#### EXERCISE DETAILS
Write each line out exactly, from the one containing "Image resolution: width=1183" through the final line of the data, and keep pictures out of the copy.

#### MATERIAL FOR THIS TASK
—————
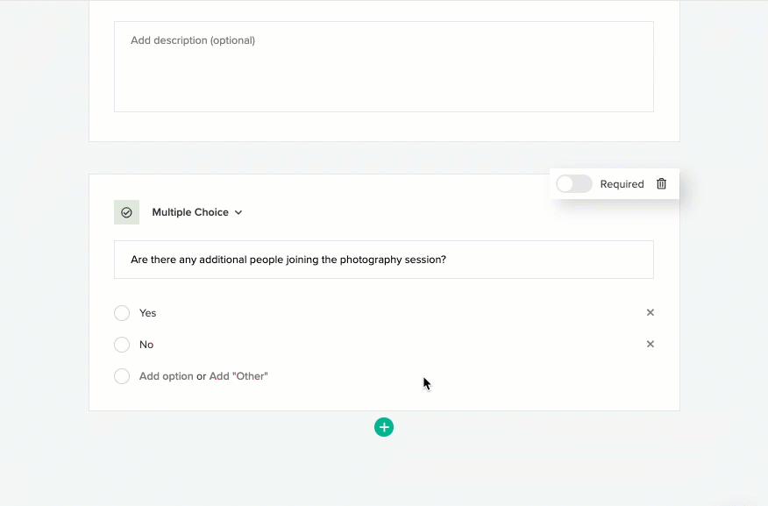Image resolution: width=768 pixels, height=506 pixels.
Task: Select the "No" radio button
Action: point(122,345)
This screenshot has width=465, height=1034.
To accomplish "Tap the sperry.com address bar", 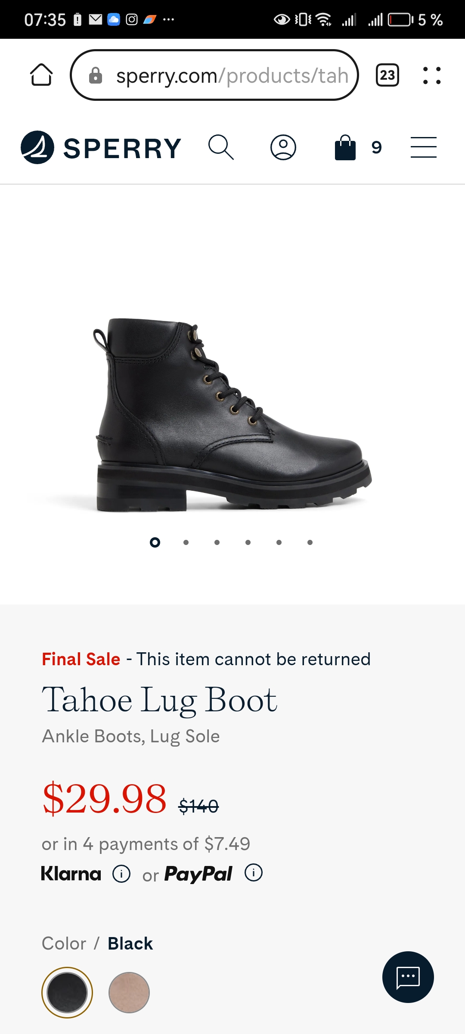I will pos(214,75).
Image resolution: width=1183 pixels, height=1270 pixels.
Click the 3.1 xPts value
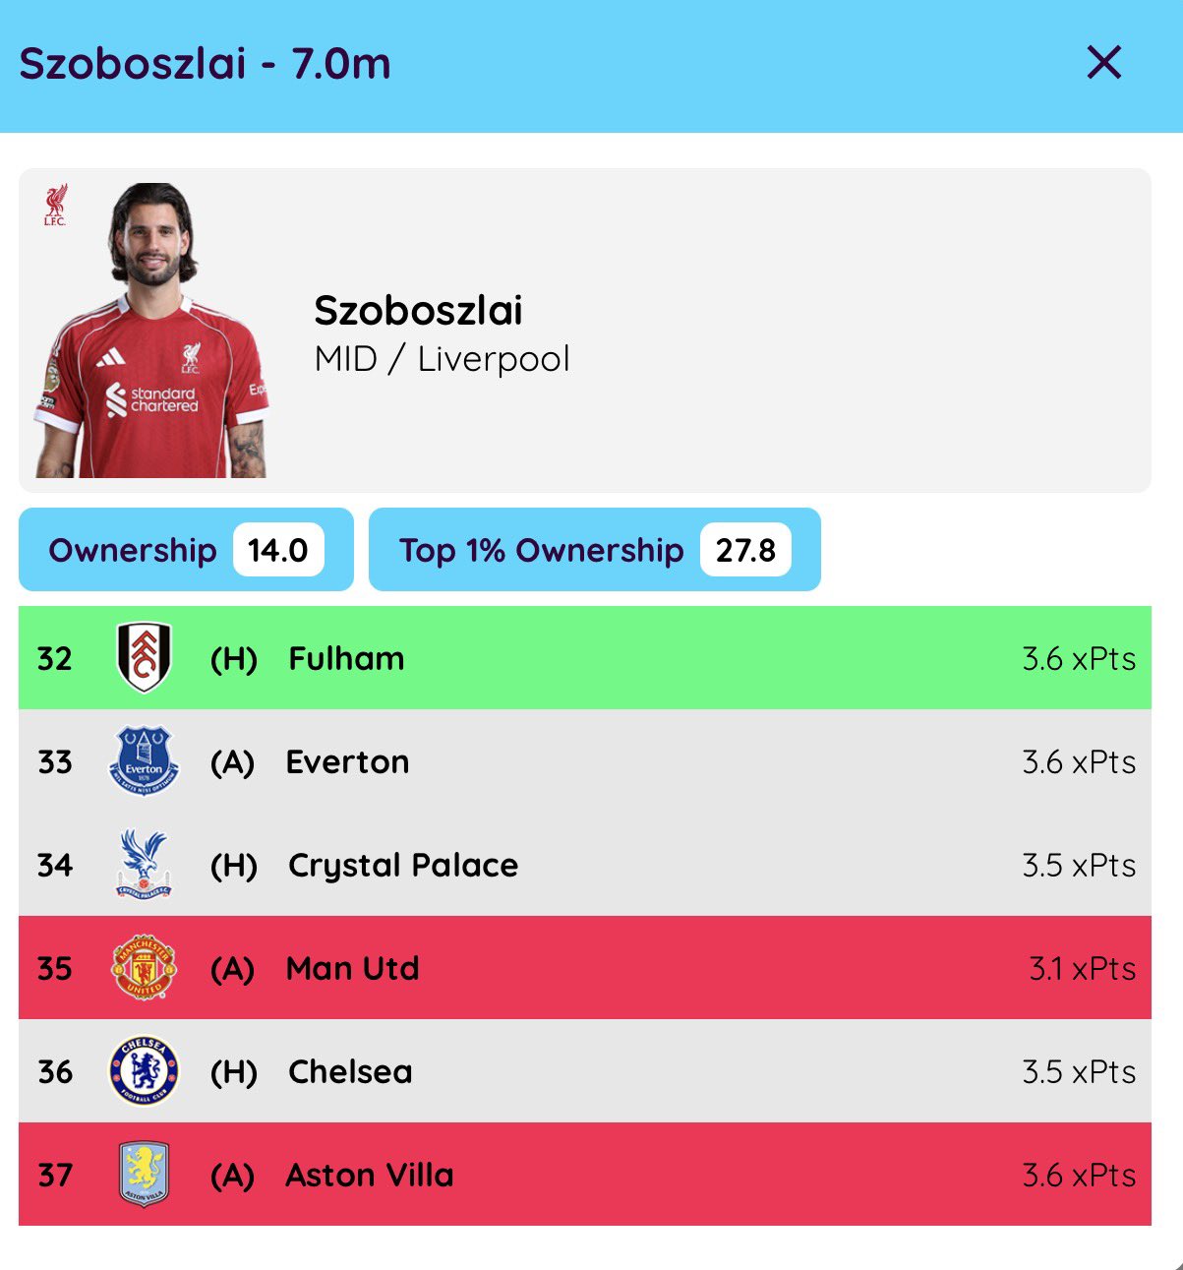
—————
#### ANSWER BOX
Image resolution: width=1183 pixels, height=1270 pixels.
Click the 3.1 xPts value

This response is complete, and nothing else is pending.